WORK INSTRUCTIONS:
Among the entries below, only the lines starting at the one with "This screenshot has height=679, width=628." and ending at the one with "Click the Readme book icon in Sobre", both included, are to be printed exactly.

MATERIAL SUPPLIED:

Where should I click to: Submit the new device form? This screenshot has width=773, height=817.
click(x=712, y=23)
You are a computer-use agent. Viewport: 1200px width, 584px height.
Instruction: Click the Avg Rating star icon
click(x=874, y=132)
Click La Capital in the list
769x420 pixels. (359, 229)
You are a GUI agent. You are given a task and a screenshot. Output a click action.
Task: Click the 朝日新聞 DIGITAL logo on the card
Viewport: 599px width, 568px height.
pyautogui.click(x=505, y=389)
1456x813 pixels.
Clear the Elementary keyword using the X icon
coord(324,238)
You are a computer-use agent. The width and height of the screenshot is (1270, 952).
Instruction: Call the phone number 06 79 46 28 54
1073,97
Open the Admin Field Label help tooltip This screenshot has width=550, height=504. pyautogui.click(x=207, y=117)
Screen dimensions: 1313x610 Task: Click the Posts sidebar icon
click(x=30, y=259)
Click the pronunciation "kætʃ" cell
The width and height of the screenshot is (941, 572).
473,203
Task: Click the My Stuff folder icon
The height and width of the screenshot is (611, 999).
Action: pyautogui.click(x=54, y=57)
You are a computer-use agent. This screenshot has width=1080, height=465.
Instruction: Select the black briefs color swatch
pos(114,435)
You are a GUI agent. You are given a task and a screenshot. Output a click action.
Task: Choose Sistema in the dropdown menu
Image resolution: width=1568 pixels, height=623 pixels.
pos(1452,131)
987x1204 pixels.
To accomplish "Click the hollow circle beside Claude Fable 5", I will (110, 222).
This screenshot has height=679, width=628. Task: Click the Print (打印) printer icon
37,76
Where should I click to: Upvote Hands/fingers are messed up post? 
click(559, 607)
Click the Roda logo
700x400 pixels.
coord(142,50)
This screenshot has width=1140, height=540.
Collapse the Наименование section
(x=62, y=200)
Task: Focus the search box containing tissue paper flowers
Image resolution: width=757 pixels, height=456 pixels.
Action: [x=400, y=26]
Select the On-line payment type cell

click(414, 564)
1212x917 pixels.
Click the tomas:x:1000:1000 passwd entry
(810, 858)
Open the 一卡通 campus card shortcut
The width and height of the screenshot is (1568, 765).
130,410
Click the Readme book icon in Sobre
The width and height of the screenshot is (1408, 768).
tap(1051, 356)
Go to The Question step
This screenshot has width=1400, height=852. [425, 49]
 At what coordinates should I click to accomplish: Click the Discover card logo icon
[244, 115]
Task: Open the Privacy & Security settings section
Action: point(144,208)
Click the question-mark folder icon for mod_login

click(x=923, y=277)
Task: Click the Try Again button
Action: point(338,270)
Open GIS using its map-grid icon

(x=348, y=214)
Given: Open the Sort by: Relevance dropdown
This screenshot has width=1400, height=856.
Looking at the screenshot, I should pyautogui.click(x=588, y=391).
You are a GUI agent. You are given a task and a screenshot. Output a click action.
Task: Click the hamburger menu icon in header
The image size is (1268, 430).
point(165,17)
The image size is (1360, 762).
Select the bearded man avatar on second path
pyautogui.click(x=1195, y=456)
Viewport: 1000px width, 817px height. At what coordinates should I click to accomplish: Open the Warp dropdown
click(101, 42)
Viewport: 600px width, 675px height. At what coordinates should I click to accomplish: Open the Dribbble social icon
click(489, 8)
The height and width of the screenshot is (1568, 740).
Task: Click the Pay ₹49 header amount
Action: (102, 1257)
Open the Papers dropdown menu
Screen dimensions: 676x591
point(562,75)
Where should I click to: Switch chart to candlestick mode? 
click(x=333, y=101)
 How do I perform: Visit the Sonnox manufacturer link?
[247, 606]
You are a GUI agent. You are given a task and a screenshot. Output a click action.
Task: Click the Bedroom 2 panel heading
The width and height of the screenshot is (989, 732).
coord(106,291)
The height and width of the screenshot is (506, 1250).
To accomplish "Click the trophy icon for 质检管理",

WRITTEN SOLUTION:
This screenshot has height=679, width=628. Task: Click the Print (打印) printer icon
37,76
Where should I click to: Upvote Hands/fingers are messed up post? 
click(559, 607)
Click the Roda logo
700x400 pixels.
coord(142,50)
This screenshot has width=1140, height=540.
Collapse the Наименование section
(x=62, y=200)
Task: Focus the search box containing tissue paper flowers
Image resolution: width=757 pixels, height=456 pixels.
Action: [x=400, y=26]
Select the On-line payment type cell

click(414, 564)
1212x917 pixels.
Click the tomas:x:1000:1000 passwd entry
(810, 858)
Open the 一卡通 campus card shortcut
The width and height of the screenshot is (1568, 765).
130,410
Click the Readme book icon in Sobre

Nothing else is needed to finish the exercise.